As the noble Lord, Lord King, said, the Prime Minister, the Home Secretary, the head of GCHQ and the head of the Security Service have all said that this Bill is urgent, and I do not think that one should take what they say on security lightly. The traitor Snowden has made us all less safe. Terrorists are now much cuter about using data in ways which mean that our law enforcement people cannot get hold of them. As an aside, it is rather amusing or ironic that Snowden is living in a country which is such a paragon in terms of ensuring that its people are not snooped at and looked at, but that is a different issue.

The fact that the fast-track Bill is very important does not mean that we should miss this opportunity to tackle this issue. The noble Lord, Lord Carlile, put it very neatly when talking about the amendments drawn up for the Joint Committee. It is absolutely extraordinary that we have not been allowed to see those. We understand that there will be more amendments given that we had emergency legislation last summer. Why did we have that? It was because we did not have a communications data Bill. We have a fast-track Bill now which includes data provision. Why is that? It is because we do not have a communications data Bill. How much better the situation would be if we had had a proper communications data Bill.
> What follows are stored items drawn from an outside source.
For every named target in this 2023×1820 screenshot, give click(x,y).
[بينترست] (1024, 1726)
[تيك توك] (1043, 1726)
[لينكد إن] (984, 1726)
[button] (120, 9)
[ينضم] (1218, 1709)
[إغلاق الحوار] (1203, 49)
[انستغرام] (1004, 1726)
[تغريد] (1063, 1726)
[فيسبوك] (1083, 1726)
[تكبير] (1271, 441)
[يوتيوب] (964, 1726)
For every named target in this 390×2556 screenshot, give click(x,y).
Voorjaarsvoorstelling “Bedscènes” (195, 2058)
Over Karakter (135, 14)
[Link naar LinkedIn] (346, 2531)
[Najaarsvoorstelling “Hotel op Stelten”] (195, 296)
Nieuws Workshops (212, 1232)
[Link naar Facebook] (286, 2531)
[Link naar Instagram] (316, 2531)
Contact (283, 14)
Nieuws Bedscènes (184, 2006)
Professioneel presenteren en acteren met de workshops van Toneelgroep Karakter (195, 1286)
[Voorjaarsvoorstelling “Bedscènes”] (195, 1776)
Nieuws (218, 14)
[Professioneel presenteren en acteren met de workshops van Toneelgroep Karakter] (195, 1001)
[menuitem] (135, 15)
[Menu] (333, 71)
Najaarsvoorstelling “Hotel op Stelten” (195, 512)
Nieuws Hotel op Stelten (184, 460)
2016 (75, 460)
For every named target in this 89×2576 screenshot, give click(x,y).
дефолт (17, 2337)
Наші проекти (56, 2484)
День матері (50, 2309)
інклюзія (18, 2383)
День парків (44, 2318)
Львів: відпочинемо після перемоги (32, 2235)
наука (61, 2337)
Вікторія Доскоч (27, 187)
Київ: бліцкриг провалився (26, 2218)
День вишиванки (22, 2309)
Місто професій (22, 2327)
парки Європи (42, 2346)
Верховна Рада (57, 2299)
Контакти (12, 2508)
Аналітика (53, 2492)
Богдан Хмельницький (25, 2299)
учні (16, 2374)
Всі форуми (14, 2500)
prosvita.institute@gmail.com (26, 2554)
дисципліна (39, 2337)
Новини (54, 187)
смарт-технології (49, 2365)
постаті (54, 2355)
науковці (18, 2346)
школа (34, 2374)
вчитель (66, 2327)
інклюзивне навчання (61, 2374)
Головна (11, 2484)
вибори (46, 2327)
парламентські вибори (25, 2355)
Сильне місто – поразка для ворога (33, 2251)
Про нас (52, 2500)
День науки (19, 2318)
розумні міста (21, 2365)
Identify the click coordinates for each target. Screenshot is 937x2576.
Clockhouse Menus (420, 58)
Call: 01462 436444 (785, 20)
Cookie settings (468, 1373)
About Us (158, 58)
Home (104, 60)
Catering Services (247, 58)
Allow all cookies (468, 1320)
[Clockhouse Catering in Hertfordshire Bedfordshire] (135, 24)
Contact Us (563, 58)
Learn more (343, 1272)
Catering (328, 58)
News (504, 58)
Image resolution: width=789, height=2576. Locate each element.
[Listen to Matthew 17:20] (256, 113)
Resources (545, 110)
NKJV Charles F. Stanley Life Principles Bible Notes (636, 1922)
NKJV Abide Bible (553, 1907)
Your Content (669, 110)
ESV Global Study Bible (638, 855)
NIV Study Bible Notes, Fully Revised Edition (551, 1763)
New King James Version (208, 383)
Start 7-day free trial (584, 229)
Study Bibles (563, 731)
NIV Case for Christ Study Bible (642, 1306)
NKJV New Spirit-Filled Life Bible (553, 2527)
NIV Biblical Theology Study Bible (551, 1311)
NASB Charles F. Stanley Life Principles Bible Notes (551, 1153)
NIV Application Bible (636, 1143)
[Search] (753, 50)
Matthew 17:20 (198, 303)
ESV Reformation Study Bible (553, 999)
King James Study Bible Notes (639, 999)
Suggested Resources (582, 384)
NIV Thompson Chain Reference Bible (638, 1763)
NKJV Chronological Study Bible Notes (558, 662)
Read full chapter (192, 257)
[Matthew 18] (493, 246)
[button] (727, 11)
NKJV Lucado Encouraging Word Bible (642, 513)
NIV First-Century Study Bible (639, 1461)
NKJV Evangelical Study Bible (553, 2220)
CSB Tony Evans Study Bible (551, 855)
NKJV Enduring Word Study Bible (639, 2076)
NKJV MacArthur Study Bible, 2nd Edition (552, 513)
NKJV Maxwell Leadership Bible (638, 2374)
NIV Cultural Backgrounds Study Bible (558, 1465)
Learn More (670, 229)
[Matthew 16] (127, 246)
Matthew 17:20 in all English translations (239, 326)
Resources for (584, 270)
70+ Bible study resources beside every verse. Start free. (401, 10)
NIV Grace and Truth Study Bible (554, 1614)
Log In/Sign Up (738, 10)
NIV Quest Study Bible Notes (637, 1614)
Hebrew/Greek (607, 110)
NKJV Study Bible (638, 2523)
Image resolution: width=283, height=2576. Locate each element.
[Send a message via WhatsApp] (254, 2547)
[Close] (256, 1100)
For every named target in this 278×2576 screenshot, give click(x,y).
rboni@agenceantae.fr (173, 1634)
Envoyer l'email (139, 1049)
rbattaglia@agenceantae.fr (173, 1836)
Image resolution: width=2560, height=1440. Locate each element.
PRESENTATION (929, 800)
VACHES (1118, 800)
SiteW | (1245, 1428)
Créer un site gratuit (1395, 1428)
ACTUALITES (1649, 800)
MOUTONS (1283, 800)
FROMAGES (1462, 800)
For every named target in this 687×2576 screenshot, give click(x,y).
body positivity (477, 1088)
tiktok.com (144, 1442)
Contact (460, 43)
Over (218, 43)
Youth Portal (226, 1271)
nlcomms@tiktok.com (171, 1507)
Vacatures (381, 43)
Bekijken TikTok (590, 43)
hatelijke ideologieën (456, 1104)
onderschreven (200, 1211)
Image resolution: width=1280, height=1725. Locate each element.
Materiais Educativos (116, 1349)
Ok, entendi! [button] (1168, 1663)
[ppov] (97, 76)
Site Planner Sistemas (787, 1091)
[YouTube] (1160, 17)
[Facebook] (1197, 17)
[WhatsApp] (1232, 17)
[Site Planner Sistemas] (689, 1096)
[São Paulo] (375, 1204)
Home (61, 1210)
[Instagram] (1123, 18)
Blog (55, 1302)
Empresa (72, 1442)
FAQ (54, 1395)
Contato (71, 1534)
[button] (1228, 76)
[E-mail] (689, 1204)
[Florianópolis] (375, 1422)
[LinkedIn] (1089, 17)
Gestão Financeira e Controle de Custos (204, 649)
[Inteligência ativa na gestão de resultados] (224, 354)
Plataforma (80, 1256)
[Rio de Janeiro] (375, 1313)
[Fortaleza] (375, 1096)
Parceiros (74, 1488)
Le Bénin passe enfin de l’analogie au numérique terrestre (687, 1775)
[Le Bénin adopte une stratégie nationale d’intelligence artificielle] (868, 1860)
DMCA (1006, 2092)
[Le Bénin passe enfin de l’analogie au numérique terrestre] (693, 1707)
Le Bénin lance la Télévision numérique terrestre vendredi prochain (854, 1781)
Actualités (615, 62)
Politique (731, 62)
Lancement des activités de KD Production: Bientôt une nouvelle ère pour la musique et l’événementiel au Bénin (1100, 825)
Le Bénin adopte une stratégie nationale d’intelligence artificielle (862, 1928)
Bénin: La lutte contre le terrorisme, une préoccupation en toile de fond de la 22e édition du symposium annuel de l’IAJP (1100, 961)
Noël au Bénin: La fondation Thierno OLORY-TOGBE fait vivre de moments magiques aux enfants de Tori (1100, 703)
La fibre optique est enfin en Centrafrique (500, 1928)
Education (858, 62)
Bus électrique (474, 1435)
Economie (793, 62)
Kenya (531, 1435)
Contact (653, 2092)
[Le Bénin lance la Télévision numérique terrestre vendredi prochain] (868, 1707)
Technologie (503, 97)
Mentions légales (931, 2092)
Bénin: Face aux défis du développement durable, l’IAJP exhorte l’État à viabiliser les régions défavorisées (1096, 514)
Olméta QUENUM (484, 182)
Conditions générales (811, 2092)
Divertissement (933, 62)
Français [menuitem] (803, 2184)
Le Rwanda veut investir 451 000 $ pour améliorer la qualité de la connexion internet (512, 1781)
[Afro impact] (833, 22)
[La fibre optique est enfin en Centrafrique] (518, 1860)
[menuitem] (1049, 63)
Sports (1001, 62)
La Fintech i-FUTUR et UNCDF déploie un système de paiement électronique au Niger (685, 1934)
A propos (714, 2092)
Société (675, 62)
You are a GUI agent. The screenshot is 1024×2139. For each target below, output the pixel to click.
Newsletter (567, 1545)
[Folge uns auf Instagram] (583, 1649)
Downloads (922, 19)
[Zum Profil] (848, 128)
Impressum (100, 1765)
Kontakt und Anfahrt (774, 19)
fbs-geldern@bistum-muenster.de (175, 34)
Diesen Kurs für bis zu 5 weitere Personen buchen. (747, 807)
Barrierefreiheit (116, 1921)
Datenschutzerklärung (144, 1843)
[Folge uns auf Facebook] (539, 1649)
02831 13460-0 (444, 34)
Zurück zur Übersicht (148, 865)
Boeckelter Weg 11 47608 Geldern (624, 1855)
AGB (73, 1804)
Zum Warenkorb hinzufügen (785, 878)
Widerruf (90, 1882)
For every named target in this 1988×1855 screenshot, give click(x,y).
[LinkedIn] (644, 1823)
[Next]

There is a two-month period now. In two months we formed a task force, sailed to the Falklands, recaptured them and said that we had won. We have two months in which the other place is doing almost nothing at all. Perhaps it could stop working a two-day week, take this Bill seriously with all the amendments, do all the necessary amending, and give itself enough time to provide the necessary safeguards for our people—it is right that they should have privacy safeguards—but also make them safer. I doubt very much that there will be another two months in which to do this in the other place after the election, as has already been touched on by a number of speakers, as things will start to happen then and we have to have new legislation by December 2016. That sounds very far away but it is not; it is very close. Therefore, it is highly likely that there will be more fast-track and emergency legislation, as my noble friend Lord Harris said, because we are missing a trick in getting this done.

I hope that the Conservative Party and the Labour Party will put this issue in their manifestos and make it a manifesto commitment. If the Liberal Democrats did so I would be absolutely delighted, but I fear that at the moment they do not seem to know which way is up on this issue. Will the Minister give that commitment?